I am Principal Lecturer in English Literature, having joined the University of Portsmouth in 2004. I am currently the Senior Tutor for SASHPL, having previously served as acting Associate Head (Students) for SASHPL (August-December 2018) and acting Subject Area Leader for English Literature (July-December 2018).
I am Secretary for the Association for the Study of Literature and Environment (UK and Ireland).
I completed my PhD and MA at the University of Manchester, and my BA in English Language and Literature at the University of Cambridge.
My primary research concerns early modern negotiations of community. My research investigates Milton's presentation and interrogation of competing companionship models, and his use of translation as theme and event. By focusing on processes of differentiation, inclusion and exclusion, this research aligns with the University's Democratic Citizenship theme. My research in this area has been published in Early Modern Literary Studies and the Milton Quarterly; and I have recently completed a book-length study entitled Competing Companionships: Love and Friendship in Milton's Paradise Epics. My current project focuses on Puritan conceptions of garden spaces, community, and solitude.
Environmental concerns also inform my 'blue' ecocritical research into early modern London theatrical, literary, and street culture.
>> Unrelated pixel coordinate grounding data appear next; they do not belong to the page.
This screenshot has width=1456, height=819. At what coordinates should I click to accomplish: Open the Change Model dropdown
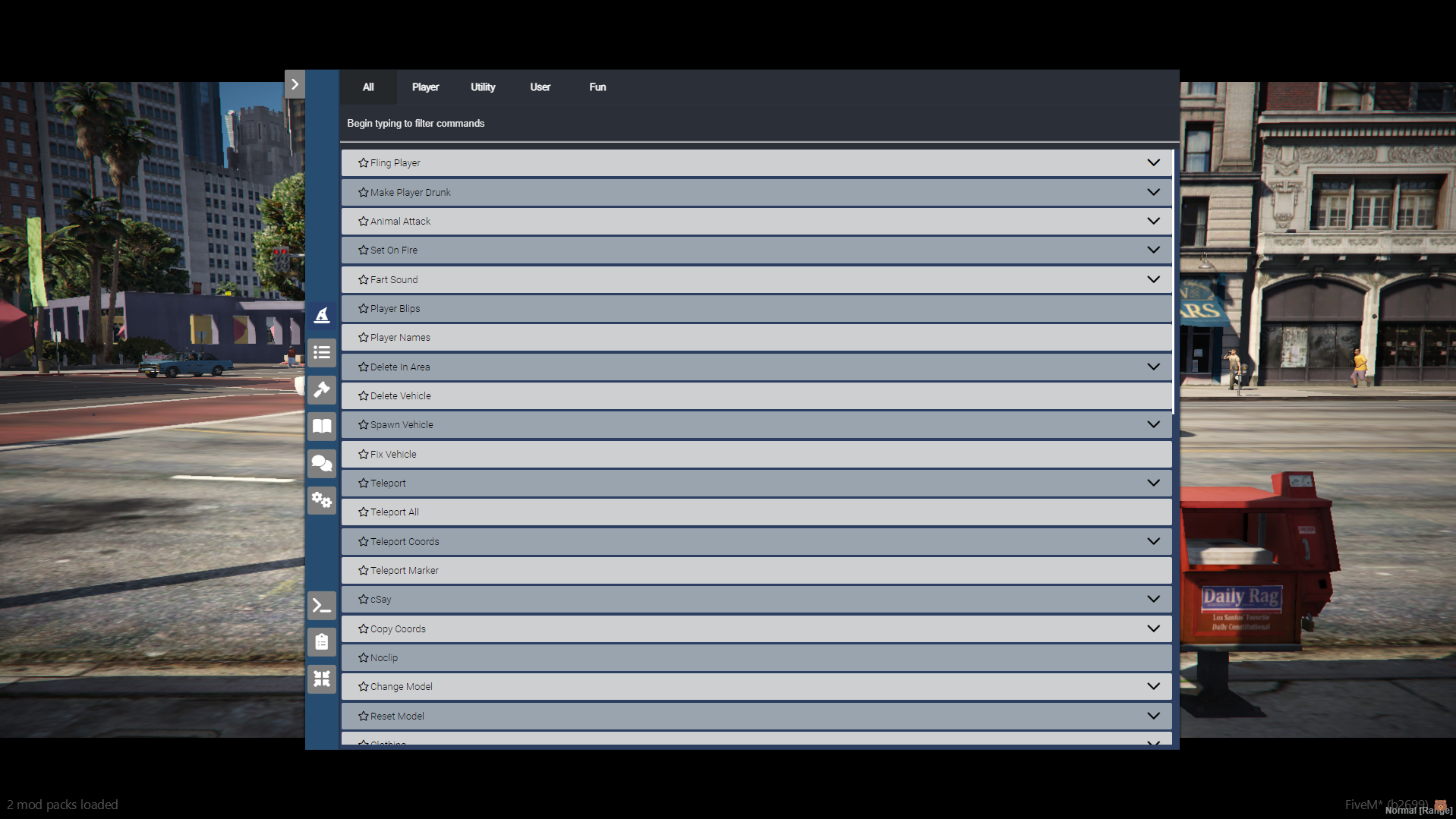point(1153,685)
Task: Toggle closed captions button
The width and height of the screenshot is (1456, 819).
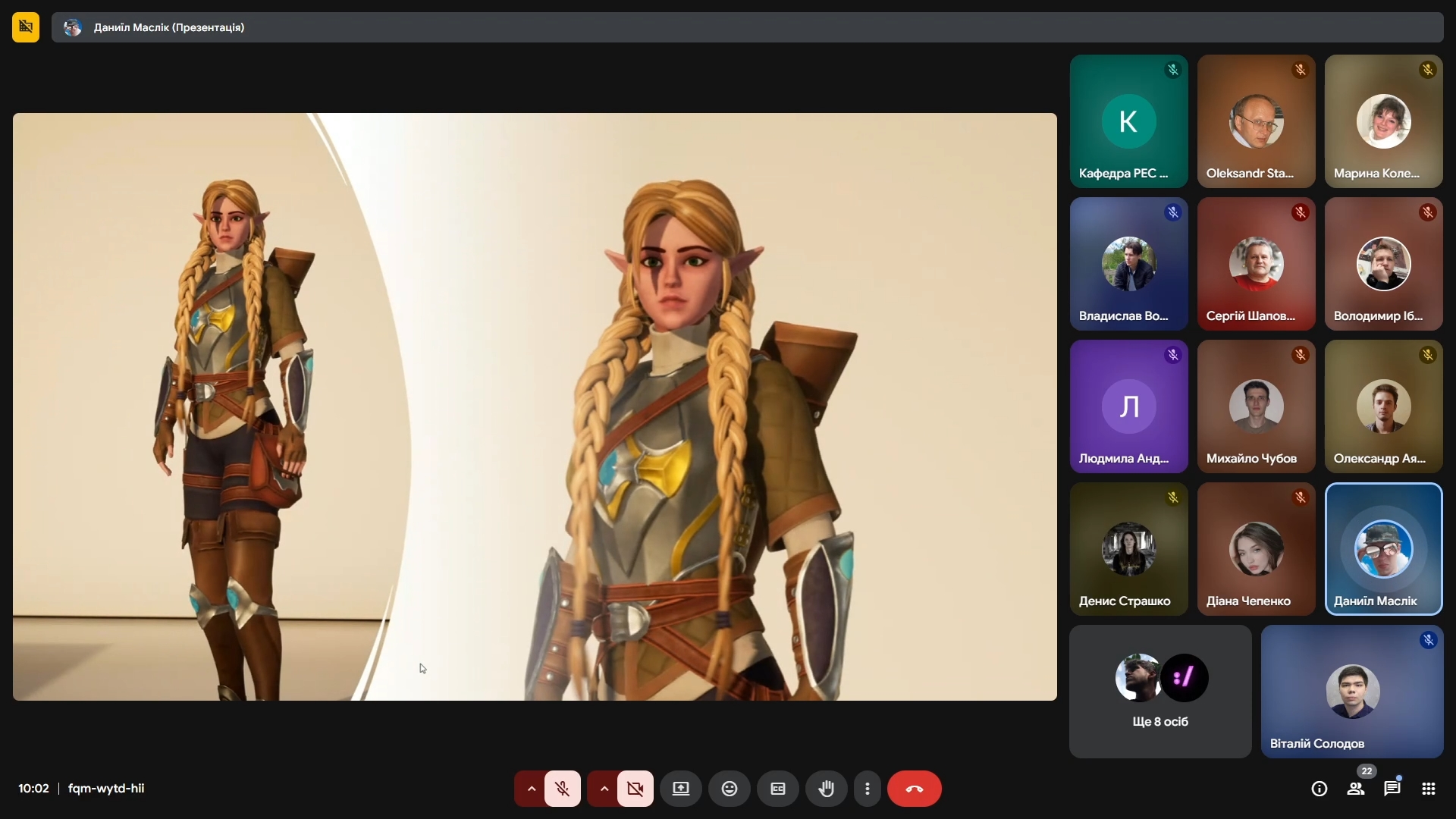Action: point(777,789)

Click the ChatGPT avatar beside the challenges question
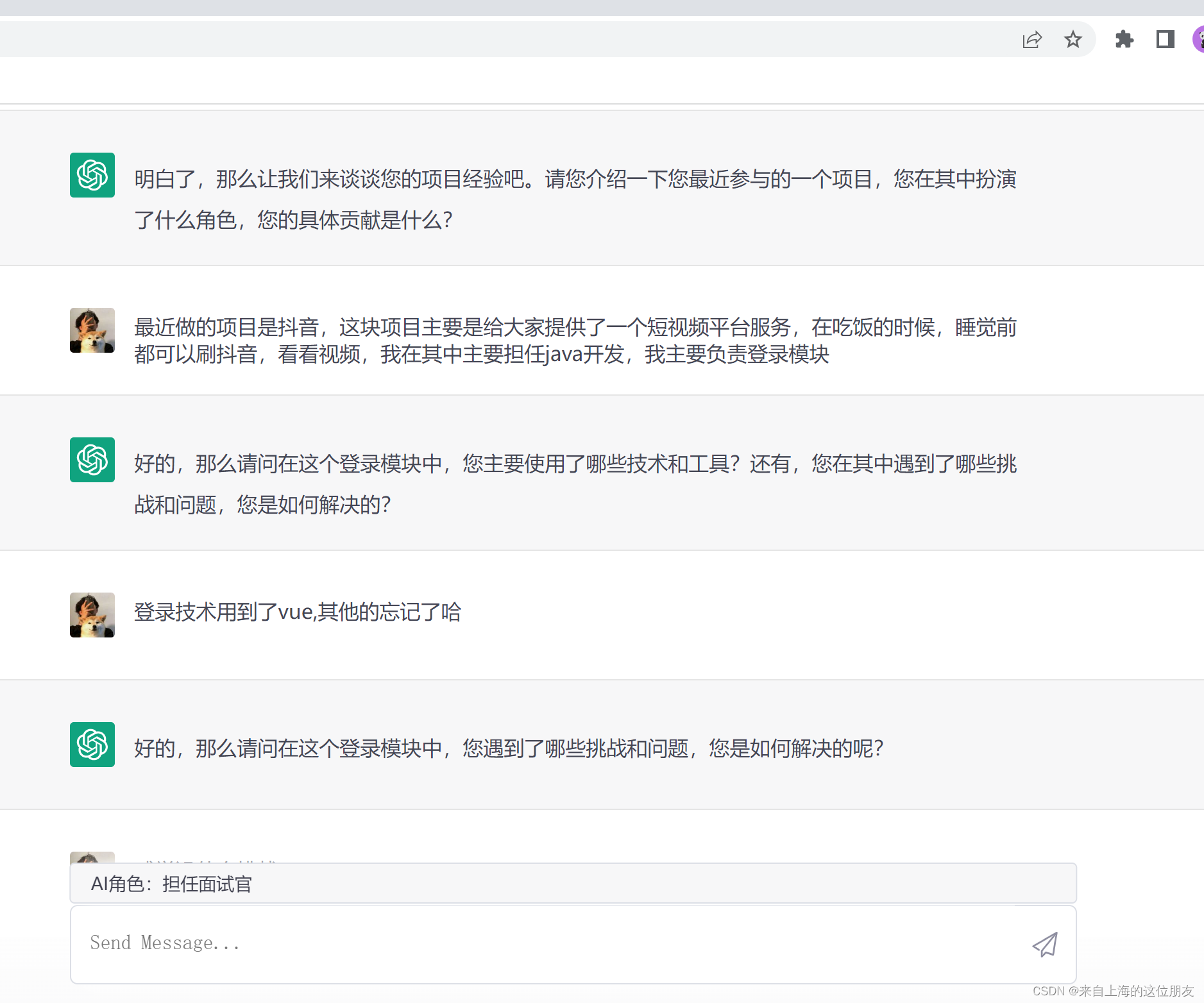92,744
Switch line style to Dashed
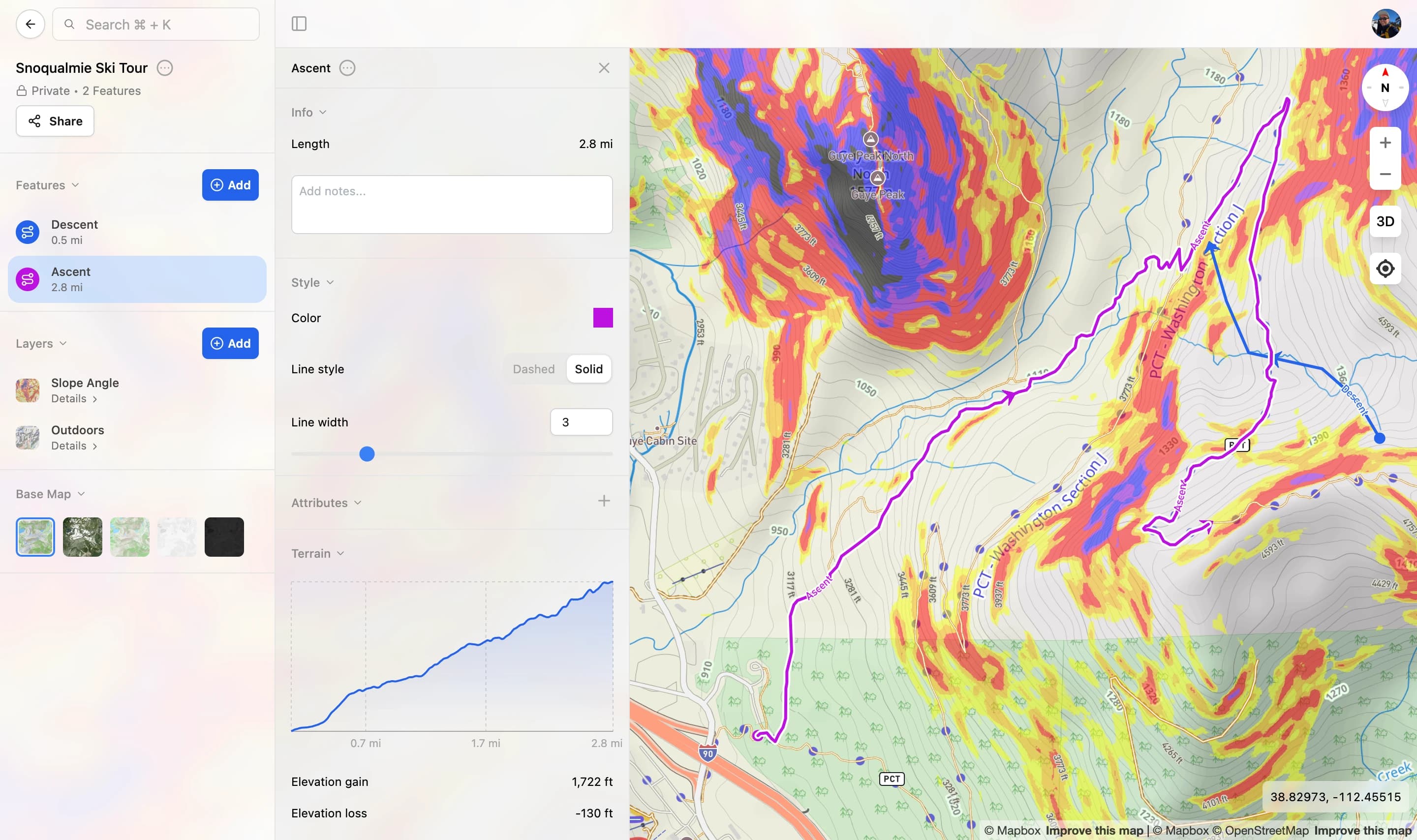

My essay in the Journal of Early Modern Cultural Studies (forthcoming 2019) explores the allusive range of herring references in the works of Shakespeare, Greene, Nashe, Dekker, and other Elizabethan writers.
I have a developing interest in the ways in which modern understandings of early modern theatrical spaces, players and audiences are shaped and reshaped by shifting understandings of heritage, the changing demands of education, and advances in technology. This project stems from my organisation of the Much Ado About Portsmouth festival (2016).